» EXERCISE PROMPT
In the material below, take the part that opens with the line containing "1475x812 pixels." and closes with the line containing "Looking at the screenshot, I should [x=804, y=206].", and give those lines as a JSON list of strings, one string per line, with blank lines left out.

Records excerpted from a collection
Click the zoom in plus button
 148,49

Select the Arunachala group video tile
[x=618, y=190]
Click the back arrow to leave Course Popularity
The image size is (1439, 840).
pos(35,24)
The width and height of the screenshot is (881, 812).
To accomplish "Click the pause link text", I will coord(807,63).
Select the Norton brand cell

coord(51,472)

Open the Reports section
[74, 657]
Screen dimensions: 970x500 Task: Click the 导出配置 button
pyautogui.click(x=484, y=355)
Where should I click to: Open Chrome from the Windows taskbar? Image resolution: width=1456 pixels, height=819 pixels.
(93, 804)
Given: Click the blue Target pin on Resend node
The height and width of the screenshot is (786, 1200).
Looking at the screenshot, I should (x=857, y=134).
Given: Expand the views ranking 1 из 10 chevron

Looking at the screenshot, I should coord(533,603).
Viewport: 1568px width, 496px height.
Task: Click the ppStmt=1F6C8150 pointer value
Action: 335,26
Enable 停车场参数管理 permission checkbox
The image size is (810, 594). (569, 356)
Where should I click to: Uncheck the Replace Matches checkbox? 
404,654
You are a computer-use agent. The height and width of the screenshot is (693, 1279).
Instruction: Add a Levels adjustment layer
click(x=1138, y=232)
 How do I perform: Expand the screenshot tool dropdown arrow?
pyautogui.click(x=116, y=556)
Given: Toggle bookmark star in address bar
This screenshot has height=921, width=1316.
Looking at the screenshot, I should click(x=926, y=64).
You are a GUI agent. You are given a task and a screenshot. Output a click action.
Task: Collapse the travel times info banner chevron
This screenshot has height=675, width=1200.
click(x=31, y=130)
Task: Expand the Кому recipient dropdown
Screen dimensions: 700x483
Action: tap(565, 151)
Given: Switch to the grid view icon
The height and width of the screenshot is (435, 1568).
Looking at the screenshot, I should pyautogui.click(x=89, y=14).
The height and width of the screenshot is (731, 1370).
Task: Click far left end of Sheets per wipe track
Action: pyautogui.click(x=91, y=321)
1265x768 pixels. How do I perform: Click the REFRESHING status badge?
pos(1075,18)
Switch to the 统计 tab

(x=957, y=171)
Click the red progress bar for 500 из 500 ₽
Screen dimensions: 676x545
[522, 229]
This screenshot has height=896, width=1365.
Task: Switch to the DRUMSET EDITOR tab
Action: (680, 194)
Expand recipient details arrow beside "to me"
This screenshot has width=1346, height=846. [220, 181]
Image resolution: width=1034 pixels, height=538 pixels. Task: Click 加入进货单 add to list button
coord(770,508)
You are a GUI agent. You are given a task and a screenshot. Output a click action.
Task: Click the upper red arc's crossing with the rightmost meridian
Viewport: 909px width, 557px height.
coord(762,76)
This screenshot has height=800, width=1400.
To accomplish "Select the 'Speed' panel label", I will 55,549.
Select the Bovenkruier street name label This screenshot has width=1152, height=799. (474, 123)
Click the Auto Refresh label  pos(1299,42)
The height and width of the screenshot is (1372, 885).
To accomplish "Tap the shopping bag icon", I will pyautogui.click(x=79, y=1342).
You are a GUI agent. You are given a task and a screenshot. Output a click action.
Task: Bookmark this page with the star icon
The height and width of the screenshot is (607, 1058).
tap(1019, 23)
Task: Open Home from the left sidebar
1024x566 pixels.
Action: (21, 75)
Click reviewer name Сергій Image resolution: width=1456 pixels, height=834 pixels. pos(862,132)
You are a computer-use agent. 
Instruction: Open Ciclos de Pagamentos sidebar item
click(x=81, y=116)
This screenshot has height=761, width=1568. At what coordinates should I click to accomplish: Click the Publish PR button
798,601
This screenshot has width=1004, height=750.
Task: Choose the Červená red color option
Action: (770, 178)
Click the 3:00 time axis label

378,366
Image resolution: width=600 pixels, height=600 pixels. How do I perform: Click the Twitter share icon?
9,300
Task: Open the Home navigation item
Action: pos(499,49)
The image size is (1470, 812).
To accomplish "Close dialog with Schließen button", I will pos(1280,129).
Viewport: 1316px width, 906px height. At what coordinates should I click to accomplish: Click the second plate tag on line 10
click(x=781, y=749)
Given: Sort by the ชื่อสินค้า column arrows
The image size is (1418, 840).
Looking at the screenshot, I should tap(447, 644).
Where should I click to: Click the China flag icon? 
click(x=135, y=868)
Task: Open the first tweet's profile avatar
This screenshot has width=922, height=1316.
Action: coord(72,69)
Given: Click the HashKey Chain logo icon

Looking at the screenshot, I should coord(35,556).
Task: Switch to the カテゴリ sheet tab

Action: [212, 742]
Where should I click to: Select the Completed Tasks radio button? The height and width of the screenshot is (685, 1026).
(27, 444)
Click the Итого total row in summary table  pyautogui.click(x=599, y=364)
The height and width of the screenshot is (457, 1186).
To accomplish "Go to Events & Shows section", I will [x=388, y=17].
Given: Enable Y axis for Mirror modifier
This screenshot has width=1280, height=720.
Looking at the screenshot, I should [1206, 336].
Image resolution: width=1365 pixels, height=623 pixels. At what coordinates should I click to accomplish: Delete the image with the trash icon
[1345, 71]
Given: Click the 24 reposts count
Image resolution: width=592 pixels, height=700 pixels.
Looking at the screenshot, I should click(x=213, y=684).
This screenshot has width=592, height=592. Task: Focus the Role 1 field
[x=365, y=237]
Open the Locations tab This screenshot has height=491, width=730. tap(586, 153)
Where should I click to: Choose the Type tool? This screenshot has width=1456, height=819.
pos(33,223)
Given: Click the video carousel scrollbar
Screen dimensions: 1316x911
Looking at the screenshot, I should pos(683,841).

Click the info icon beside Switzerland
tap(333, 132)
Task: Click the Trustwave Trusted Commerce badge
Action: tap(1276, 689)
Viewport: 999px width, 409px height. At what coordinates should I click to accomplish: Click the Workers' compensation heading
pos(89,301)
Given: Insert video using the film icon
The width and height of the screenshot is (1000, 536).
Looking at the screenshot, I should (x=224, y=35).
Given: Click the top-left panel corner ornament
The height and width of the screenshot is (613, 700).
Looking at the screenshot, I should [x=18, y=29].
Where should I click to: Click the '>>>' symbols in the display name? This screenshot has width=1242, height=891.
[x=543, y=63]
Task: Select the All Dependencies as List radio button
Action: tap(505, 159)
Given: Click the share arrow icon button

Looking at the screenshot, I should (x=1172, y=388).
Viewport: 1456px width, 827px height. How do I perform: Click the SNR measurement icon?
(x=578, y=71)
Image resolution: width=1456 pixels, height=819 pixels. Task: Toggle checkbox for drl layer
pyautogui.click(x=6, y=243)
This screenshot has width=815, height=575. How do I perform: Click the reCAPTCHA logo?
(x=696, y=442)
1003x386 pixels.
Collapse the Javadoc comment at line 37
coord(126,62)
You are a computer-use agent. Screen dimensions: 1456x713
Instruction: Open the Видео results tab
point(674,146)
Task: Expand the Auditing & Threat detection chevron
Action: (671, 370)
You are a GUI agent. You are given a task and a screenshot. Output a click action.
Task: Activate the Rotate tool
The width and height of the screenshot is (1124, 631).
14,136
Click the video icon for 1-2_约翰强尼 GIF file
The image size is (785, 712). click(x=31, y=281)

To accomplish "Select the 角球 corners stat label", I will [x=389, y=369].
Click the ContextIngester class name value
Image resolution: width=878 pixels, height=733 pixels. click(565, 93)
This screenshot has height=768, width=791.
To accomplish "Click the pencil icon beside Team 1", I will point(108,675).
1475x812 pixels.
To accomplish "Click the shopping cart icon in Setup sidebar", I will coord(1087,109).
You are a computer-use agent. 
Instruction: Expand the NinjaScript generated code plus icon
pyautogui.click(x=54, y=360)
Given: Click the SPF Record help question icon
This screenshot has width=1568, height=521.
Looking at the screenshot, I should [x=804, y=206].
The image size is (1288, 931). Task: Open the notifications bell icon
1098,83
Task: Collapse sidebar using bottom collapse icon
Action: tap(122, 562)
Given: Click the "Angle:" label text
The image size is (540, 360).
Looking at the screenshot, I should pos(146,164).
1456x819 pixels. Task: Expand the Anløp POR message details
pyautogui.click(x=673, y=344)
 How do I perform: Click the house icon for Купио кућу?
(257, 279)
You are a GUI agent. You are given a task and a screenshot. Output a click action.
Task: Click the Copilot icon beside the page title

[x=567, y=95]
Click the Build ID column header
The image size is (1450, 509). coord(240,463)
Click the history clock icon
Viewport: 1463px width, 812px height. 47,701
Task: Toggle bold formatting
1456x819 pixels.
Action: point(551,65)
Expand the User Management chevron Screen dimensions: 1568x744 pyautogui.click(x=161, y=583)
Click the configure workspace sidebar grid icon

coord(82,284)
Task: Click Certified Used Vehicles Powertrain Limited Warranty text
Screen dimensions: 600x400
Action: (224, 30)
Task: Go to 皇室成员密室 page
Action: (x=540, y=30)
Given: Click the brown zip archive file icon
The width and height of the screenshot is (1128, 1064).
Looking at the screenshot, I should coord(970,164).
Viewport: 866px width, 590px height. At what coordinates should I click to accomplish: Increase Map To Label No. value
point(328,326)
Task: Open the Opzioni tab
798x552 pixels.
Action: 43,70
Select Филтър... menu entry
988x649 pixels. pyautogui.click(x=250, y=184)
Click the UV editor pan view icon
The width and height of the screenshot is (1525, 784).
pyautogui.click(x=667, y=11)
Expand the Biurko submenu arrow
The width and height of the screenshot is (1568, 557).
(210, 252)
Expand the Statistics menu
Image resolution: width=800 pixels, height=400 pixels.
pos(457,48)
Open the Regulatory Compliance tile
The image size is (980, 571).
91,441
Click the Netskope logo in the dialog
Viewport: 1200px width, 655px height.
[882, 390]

» COMPLETE ANSWER
[
  "1475x812 pixels.",
  "To accomplish \"Click the shopping cart icon in Setup sidebar\", I will coord(1087,109).",
  "You are a computer-use agent. ",
  "Instruction: Expand the NinjaScript generated code plus icon",
  "pyautogui.click(x=54, y=360)",
  "Given: Click the SPF Record help question icon",
  "This screenshot has width=1568, height=521.",
  "Looking at the screenshot, I should [x=804, y=206]."
]